Importance of Context
Response of astrocytes can depend on the specific role of the synapse in memory tasks or other functions. A lack of response to glutamate might be part of the encoding or function of that synapse.
Astrocytes might recapture glutamate without driving calcium waves, performing their role without eliciting an easily measurable response.
Blood-Brain Barrier (BBB)
Definition and Importance:
The BBB is critical structurally and functionally, differing from other tissue barriers.
It's important for maintaining the brain's unique environment due to neuron sensitivity.
Peripheral Capillaries (Non-Brain):
Endothelial cells line capillaries with gaps called fenestrations (windows), allowing free flow of molecules.
Brain Capillaries:
Endothelial cells are closed by tight junctions, isolating the blood and parenchymal compartments.
The capillaries are completely wrapped by astrocyte foot processes creating another isolating layer.
Substances must pass through endothelial and astrocyte membranes to cross the barrier.
Requires flowing literally through the cells.
Blood needs to flow through two membranes of the endothelial cell and two membranes of the astrocyte.
Exceptions: Circumventricular Organs
The circumventricular organs (e.g., neurohypophysis, pineal gland) lack tight junctions and are involved in neuroendocrine signaling.
They allow quick access to blood for neurons that secrete hormones.
Selective Permeability Mechanism:
Molecules move via active transport
Specific transporters are used with associated energy requirements.
ABC transporters excrete antibiotics.
Amino acid and glucose transporters are required for neuronal function and energy supply.
Ion transporters are needed to maintain osmolarity.
Water channels (aquaporin-4, a marker of astrocytes) actively transport water into the brain.
Astrocytes in Disease: Traumatic Injuries (e.g., Spinal Cord Injury)
Traumatic injuries disrupt the BBB, leading to tissue disruption, activating astrocytes in a reactive way.
Anatomical Distribution in Spinal Cord Injuries:
In spinal cord injuries, long-distance axons are damaged.
Rupture of the BBB and tissue death occur, activating glial cells.
Astrocytes form a glial scar:
The glial cells proliferate near the injury site to limit damage by forming a barrier.
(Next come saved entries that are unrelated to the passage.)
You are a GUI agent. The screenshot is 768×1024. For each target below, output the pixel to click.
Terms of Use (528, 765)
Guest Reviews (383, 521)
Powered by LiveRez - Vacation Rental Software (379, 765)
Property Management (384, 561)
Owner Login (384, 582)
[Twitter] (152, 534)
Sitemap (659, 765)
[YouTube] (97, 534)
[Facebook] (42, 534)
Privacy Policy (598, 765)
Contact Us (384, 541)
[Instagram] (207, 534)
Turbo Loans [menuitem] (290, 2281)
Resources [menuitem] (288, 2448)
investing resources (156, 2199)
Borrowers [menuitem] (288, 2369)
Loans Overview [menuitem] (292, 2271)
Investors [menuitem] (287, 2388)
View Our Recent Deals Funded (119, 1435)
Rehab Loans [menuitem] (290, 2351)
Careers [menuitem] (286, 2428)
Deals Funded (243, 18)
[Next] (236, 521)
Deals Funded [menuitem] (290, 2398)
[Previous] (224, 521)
The astrocytes act to protect from injury caused by toxic molecules due to the break in the blood-brain-barrier.
Glial Scar Characteristics and Consequences:
The glial scar remains long-term, preventing axon regrowth.
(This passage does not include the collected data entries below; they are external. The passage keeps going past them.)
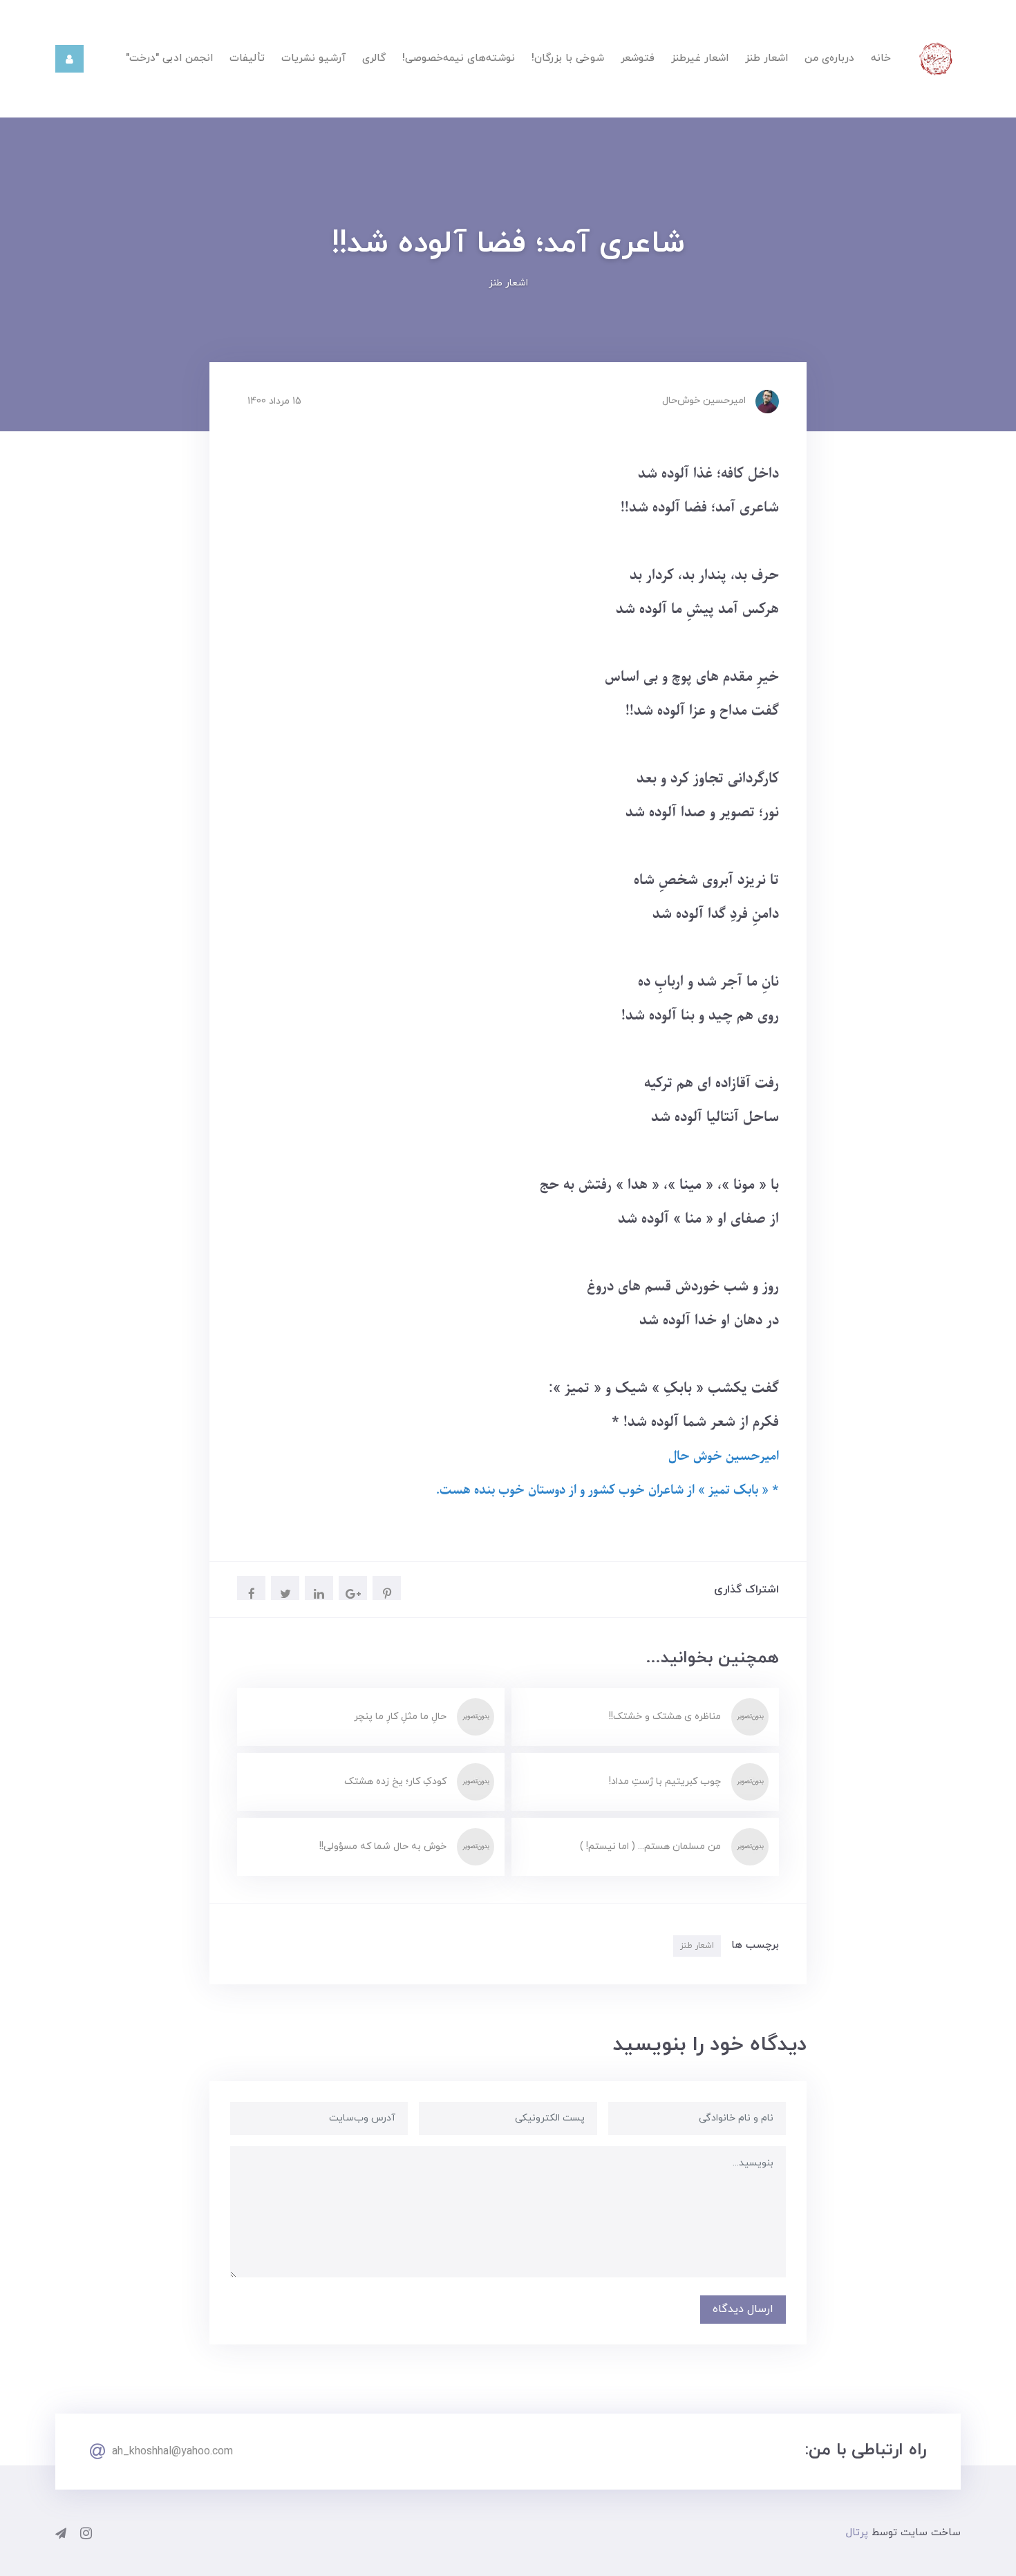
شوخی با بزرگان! (567, 58)
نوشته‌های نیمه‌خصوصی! (458, 58)
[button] (69, 59)
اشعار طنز (766, 58)
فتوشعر (638, 58)
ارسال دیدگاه (743, 2309)
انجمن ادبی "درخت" (169, 58)
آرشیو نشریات (313, 58)
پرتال (857, 2533)
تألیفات (247, 58)
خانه (881, 58)
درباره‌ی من (829, 58)
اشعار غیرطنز (699, 58)
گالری (374, 58)
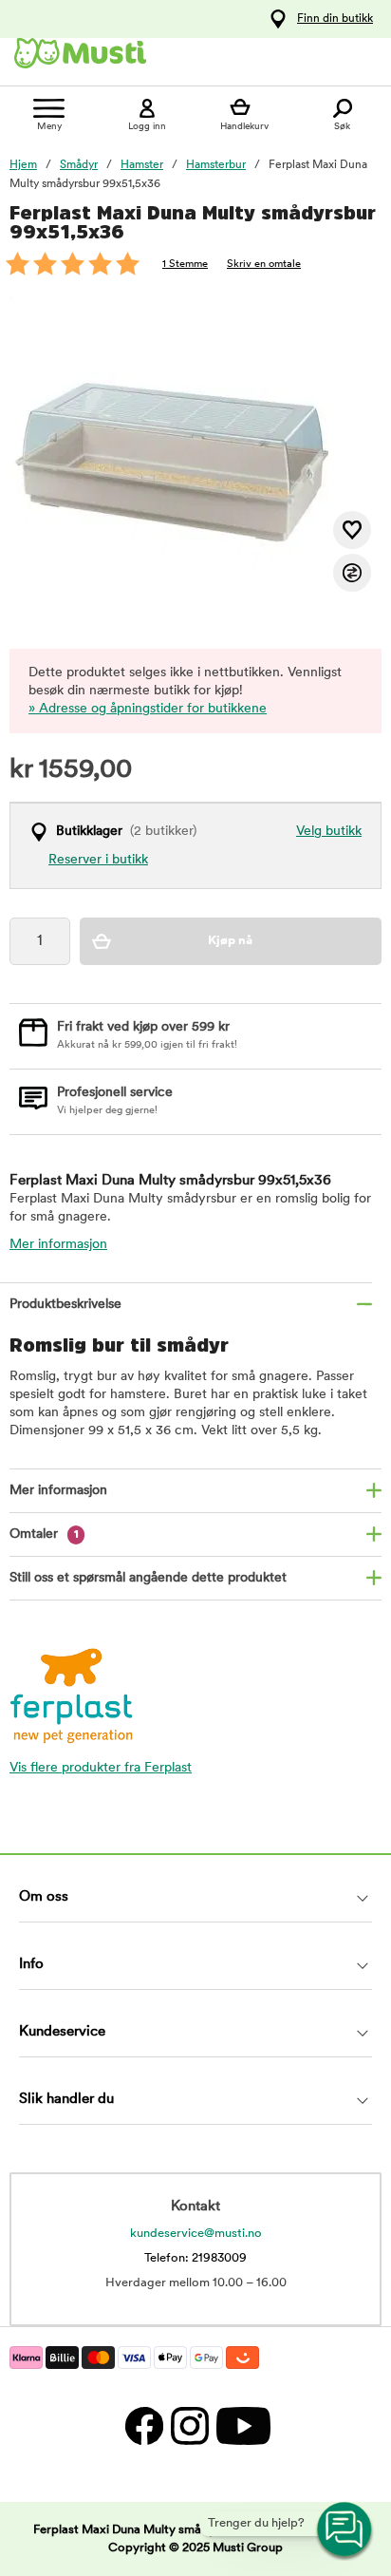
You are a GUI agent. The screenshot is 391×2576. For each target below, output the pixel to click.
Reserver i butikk (98, 860)
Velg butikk (329, 831)
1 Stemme (185, 264)
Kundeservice (62, 2032)
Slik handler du (66, 2100)
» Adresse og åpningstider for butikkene (147, 709)
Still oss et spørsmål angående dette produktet (148, 1578)
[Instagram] (189, 2425)
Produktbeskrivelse (65, 1304)
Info (31, 1965)
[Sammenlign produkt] (352, 573)
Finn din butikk (335, 19)
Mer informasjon (58, 1245)
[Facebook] (143, 2425)
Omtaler (44, 1534)
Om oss (43, 1897)
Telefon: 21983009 (195, 2258)
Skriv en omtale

It forms a physical and chemical barrier.
Axonal Regeneration and the Glial Scar:
Cross-sections of spinal cords show axonal damage and glial scar formation (identified by increased GFAP expression).
Axons attempting to approach the scar are rejected.
Cyst Formation and Molecular Barriers:
After debris clearance, a fluid-filled cyst forms, surrounded by the glial scar.
Axons not needing to cross the cyst and scar can regenerate, while those that do cannot.
Astrocytes express both growth-inhibiting and growth-promoting molecules.
Intrinsic Neuron Failure:
Studies suggest that the inability of neurons to cross the glial scar is due to intrinsic failure in the neuron to grow across this barrier.
Role of Pten
Pten inhibits the PI3K-Akt pathway, which is critical for axonal regeneration.
Inhibiting Pten in neurons promotes axon regrowth through glial scars.
The glial cells possess growth-promoting proteins regardless.
Positive vs. Negative Roles of Glial Scar:
The current understanding suggests that removing the glial scar is not necessary, as it has positive roles.
A combination of inhibiting negative aspects of glial cells and promoting axon growth is the best approach.
Conclusion
Astrocytes regulate synapses, contribute to the BBB, and are involved in traumatic injuries.
The next lecture will focus on another glial cell type.